(Beginning of SOURCE INFORMATION)
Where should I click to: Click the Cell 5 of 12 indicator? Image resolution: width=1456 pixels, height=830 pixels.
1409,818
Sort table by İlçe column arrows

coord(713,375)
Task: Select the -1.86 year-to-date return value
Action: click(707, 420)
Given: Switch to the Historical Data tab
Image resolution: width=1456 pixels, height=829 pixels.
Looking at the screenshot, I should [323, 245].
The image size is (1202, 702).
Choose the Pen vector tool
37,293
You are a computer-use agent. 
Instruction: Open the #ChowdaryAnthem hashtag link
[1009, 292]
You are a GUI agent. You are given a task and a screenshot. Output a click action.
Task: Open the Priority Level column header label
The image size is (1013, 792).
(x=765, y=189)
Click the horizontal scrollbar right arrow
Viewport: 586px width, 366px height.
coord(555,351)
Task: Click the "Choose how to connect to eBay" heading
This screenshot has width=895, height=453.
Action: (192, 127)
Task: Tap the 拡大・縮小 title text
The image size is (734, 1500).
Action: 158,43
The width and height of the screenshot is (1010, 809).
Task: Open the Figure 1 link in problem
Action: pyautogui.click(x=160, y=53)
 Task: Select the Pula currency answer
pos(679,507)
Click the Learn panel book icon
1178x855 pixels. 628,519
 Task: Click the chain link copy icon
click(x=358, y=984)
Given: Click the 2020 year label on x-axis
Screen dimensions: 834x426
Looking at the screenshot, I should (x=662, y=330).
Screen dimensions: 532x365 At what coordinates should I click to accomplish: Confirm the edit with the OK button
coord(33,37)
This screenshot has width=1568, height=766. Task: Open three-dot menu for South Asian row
(End of SOURCE INFORMATION)
> TASK OBJECTIVE: The records are above. How many lines in them contain the word "agent"? Give the number alone.

> REPLY: 2